Managing permissions centrally and efficiently
Together with the configurable safe small controller PNOZmulti 2, also from Pilz, the result is a complete solution that extends beyond safety gate monitoring. In combination with PITreader it implements efficient permission management: users can configure access permissions for plant and machinery simply via ‘drag and drop’, using the corresponding software PNOZmulti Configurator. Complex, hierarchical permission matrices can also be configured in the free user area. Staff members who are permitted access to the plant or machine because of their job or qualifications are identified. Depending on the size of the company it may also be sensible to implement group-based permission management.

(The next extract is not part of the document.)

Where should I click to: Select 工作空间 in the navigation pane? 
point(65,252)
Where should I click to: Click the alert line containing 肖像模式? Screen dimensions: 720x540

In this case, the various enables are assigned not to individuals but to whole groups with the same access rights. At the same time, access rights for a machine type used company-wide, for example, can be recorded and assigned centrally. All permission matrices are transferred to the RFID keys using the reader unit PITreader. This simplifies the assignment and administration of access permissions and therefore safety gate management, particularly for companies with multiple sites.
Modular safety gate systems lend themselves to complete gate applications. With comprehensive systems such as these, applications can be implemented flexibly and individually by combining individual components. If these modular systems also combine safety gate monitoring with access control, the result will be individual safety gate solutions, which efficiently manage access to the machine.